Back when the Club of Rome or whatever did its doomsday thingy back in 1972 (all as memory serves) they drew curves of population, food per capita, and all these sorts things ... they were soundly trached by those who didn't want to see it, labelled radical socialists or politicians masquerading as scientists and so on.
They plotted it through something like 2100. Indeed they showed many things improving, for a time). I belive all hell broke loose on their charts around 2030.
The thing is, that was 40 years ago, so one should be able to judge. On each of the items thnigs are a wee bit better (but only a wee bit better) than they said, but by and large, considering 40 years have passed, their lines and what has happened are by no means that far apart.
A fair bit more food and services, a wee bit more population, a fair bit less industrial production and hence a wee bit less pollution.

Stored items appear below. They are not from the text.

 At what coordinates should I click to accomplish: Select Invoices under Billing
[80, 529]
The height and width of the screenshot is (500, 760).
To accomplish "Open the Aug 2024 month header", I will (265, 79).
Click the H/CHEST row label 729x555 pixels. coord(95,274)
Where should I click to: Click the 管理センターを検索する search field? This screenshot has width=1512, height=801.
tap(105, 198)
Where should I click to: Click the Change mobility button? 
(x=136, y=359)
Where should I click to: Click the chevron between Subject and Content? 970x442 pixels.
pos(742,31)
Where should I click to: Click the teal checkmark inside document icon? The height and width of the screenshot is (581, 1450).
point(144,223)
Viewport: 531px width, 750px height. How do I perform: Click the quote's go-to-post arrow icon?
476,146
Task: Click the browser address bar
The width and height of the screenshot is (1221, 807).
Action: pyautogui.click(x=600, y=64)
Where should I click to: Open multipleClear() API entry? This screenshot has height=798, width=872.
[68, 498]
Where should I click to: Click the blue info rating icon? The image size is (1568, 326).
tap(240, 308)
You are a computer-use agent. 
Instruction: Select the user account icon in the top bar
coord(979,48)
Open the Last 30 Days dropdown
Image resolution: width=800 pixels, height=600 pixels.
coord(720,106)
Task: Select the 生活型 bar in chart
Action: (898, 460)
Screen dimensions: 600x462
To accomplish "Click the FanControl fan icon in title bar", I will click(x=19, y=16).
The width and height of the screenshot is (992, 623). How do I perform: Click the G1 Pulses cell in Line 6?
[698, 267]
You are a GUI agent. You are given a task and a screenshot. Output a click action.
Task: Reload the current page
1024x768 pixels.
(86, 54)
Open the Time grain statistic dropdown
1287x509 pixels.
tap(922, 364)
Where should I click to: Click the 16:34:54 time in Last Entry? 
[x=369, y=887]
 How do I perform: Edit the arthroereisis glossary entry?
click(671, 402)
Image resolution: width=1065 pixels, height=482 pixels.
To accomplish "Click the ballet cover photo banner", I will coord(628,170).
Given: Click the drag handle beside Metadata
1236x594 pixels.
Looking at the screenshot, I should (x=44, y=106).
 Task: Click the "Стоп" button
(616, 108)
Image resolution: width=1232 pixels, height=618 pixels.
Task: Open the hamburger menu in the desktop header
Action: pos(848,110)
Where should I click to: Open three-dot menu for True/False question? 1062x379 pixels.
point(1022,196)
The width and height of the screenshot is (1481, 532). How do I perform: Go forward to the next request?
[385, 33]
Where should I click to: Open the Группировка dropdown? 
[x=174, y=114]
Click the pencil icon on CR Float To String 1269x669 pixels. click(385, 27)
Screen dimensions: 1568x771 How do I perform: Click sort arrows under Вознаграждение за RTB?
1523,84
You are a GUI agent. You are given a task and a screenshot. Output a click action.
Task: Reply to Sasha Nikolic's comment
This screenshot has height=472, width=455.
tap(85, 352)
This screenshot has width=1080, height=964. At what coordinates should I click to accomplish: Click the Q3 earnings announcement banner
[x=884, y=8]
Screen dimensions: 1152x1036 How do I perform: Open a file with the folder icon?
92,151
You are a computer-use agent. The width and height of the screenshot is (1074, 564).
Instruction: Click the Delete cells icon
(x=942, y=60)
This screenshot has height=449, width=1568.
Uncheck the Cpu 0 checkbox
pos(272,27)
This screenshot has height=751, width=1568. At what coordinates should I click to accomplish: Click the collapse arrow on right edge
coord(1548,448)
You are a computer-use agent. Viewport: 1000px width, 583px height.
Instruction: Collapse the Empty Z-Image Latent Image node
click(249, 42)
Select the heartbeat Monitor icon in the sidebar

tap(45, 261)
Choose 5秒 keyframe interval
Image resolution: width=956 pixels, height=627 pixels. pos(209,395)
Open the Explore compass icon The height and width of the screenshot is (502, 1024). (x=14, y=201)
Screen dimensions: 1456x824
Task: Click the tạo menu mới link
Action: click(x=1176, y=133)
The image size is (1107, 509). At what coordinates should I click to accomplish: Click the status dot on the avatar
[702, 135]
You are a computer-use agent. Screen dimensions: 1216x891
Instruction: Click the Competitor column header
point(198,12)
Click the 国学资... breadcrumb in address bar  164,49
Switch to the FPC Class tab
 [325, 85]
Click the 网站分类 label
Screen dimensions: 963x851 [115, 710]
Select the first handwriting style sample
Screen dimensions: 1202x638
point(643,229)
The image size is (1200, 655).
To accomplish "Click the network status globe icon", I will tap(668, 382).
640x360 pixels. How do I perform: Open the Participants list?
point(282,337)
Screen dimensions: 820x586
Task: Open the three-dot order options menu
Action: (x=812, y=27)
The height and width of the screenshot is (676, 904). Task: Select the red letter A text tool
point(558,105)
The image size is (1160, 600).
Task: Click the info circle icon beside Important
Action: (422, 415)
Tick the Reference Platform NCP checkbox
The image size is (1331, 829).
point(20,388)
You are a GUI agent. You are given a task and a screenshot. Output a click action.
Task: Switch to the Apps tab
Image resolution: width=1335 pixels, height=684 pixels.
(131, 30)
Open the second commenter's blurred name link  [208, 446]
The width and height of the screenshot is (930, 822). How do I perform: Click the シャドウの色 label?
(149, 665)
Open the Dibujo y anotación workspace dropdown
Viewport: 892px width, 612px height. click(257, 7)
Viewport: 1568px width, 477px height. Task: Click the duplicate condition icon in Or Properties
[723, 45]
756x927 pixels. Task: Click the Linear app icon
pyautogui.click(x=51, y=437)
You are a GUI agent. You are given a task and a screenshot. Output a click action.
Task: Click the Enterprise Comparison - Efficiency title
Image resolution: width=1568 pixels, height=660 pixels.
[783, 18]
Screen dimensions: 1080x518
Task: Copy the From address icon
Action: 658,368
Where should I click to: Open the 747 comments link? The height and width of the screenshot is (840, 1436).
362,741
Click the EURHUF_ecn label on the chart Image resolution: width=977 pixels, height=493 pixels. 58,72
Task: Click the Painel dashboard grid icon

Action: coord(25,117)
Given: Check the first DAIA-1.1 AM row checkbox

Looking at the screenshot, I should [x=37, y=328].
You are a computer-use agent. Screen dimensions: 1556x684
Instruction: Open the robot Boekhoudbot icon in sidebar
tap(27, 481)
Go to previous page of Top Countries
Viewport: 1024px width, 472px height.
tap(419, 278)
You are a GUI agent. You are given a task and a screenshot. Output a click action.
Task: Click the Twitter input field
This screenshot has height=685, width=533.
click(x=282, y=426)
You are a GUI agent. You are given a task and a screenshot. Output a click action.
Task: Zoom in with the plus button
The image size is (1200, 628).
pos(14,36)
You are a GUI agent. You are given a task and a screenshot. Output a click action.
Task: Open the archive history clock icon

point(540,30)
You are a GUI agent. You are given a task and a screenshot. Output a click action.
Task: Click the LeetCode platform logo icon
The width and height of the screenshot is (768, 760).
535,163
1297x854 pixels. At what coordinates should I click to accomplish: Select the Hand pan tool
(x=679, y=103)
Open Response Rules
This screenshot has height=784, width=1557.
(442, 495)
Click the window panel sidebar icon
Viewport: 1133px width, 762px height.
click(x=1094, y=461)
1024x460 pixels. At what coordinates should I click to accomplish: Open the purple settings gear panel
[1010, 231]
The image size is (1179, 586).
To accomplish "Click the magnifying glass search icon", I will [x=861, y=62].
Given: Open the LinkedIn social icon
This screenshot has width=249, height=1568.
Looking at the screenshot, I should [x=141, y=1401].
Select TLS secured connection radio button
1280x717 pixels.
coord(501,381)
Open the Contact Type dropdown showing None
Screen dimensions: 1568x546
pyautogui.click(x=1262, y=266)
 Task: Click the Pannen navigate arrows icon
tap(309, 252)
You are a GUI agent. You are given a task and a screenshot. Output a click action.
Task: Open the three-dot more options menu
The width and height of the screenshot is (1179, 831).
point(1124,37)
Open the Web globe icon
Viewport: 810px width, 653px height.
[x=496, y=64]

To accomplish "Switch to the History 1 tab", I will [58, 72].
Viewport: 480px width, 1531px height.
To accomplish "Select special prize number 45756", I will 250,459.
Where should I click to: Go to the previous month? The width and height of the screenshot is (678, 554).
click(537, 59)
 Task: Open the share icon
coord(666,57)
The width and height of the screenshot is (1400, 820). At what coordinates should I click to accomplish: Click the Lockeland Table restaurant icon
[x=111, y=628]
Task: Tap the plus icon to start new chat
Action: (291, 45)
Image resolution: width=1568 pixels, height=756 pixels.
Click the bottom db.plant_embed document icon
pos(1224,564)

But, in then end, a bunch of scientists came up with stiff that the techno-optimist-wacko-unlimited earth folks ridiculed to no end.
The scoreboard, after 40 years, puts those folks in a pretty good light, which doesn't say good things about 2030.
screw memory, here's the link:
http://www.smithsonianmag.com/science-nature/Looking-Back-on-the-Limits-of-Growth.html
Obviously, a migration towards sustainable technologies, IMO, would break the rules of the limits of growth hypothesis ... but the unlimited earth wackos seemed determined to drive the car of the cliff.